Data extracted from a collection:
--
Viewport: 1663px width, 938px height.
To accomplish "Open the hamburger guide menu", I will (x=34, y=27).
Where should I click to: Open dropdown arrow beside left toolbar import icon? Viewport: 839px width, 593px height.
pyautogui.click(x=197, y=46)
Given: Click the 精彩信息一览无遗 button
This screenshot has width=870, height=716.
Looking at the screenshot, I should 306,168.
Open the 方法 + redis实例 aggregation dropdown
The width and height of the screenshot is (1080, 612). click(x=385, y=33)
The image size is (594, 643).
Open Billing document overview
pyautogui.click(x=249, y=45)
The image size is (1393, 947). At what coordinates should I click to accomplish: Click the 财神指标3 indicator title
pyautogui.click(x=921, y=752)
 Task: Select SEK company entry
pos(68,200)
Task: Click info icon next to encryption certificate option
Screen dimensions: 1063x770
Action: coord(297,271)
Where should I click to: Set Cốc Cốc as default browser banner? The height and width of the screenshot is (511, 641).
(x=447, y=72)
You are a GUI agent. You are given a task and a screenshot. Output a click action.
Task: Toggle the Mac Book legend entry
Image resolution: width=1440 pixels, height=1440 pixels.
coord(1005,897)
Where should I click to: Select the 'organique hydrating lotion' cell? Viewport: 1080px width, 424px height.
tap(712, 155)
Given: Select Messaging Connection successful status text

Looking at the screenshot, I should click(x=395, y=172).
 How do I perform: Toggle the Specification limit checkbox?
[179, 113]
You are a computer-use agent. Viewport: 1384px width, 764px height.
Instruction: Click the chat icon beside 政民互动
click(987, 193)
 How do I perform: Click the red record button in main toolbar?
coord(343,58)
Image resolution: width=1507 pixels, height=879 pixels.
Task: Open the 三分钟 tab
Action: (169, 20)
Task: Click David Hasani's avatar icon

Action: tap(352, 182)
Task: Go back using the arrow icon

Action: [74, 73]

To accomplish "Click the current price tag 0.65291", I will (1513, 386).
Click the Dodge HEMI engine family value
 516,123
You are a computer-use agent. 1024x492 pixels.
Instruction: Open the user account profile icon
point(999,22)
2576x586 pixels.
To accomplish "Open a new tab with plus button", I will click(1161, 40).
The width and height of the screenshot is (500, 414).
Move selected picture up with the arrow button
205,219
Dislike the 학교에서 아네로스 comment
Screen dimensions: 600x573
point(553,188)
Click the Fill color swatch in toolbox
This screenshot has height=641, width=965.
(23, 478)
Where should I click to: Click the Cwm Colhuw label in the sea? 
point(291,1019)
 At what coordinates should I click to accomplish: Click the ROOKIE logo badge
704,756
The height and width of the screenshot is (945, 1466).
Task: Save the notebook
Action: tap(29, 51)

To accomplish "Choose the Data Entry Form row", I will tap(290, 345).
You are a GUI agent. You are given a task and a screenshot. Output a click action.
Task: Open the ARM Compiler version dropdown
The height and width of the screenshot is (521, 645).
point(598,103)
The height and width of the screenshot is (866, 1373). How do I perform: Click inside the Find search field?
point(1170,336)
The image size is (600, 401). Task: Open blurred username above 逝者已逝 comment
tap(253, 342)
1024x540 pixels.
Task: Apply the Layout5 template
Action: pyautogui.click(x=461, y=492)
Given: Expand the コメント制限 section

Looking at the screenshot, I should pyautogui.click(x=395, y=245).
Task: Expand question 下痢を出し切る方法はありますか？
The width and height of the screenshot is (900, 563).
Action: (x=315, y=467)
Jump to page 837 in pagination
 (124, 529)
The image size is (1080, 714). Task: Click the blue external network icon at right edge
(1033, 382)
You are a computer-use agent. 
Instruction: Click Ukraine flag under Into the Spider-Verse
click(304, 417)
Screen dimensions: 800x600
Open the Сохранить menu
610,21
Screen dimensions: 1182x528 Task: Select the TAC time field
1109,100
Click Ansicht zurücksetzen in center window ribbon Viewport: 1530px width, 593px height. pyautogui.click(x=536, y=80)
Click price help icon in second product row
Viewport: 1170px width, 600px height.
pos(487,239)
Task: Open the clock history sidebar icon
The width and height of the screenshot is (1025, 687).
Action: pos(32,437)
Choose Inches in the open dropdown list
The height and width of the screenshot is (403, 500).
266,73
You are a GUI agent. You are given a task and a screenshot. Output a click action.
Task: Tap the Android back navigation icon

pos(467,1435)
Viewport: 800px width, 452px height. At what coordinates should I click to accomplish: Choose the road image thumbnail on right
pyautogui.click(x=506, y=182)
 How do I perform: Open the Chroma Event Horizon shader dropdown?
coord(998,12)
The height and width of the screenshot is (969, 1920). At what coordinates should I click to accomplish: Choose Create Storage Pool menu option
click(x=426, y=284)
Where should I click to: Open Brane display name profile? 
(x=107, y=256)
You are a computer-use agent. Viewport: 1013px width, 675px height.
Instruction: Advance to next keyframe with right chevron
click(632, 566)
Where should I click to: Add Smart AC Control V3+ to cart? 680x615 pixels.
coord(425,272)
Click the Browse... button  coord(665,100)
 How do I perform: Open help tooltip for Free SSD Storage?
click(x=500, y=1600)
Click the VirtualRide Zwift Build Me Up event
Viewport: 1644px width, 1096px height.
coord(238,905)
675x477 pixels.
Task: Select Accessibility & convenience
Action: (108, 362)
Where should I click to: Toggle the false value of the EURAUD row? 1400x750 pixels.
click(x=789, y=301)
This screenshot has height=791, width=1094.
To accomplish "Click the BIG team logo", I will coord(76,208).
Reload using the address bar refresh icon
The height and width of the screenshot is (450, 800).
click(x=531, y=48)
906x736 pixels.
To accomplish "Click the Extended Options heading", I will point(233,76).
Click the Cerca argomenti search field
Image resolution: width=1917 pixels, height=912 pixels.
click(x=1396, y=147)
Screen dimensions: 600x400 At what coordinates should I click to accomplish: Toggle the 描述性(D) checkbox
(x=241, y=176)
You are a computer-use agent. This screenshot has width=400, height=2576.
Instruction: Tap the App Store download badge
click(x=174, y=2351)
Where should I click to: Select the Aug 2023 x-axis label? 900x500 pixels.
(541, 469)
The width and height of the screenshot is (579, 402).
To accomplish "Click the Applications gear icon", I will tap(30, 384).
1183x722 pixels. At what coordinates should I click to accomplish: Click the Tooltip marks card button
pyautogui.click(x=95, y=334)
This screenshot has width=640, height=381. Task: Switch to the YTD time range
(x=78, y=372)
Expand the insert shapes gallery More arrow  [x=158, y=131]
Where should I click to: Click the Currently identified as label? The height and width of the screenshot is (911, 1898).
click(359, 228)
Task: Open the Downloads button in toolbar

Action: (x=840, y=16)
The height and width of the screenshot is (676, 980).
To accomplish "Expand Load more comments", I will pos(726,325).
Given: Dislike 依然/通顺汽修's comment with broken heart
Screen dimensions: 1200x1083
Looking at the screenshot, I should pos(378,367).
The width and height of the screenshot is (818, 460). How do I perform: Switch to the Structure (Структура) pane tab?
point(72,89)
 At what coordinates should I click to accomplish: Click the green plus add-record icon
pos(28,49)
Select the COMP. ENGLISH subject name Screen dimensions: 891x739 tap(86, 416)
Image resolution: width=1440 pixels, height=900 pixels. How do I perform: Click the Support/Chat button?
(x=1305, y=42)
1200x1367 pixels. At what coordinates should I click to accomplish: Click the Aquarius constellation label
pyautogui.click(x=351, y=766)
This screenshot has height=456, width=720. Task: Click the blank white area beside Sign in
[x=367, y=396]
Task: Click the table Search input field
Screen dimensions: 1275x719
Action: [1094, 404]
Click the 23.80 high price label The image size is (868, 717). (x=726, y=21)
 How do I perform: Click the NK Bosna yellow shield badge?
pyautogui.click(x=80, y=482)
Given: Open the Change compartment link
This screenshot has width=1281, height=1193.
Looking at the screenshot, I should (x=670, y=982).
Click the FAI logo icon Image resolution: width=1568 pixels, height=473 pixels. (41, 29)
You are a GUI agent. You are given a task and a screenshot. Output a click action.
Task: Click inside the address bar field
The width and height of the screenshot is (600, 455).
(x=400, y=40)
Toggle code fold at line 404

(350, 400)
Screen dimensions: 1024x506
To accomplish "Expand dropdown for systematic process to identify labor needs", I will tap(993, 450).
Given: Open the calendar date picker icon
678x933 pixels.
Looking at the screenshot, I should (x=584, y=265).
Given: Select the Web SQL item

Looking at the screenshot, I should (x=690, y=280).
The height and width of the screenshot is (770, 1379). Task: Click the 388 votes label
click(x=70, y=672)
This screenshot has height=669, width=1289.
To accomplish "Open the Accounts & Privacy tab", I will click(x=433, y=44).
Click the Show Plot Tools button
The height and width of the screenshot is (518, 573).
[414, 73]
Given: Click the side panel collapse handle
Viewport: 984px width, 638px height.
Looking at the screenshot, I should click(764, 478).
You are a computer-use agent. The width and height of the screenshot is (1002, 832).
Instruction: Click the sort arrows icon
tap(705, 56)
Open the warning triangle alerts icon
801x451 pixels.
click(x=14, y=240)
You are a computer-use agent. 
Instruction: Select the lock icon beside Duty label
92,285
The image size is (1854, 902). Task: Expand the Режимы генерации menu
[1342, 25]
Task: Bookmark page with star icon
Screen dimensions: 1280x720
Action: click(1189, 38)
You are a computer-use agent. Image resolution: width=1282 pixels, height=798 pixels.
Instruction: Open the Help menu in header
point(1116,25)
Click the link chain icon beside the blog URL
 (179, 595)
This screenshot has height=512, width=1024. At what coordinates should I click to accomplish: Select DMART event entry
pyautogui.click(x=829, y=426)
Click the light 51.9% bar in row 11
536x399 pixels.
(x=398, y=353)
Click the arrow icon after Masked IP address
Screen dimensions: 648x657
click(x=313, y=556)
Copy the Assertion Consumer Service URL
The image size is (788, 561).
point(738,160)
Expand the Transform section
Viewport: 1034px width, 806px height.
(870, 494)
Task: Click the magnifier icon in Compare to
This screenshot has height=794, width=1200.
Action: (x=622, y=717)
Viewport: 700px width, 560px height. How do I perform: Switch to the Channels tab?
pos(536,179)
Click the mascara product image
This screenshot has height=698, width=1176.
--
Exercise description: Tally the lines of the records above that contain the word "computer". Give only the total.

Written response: 8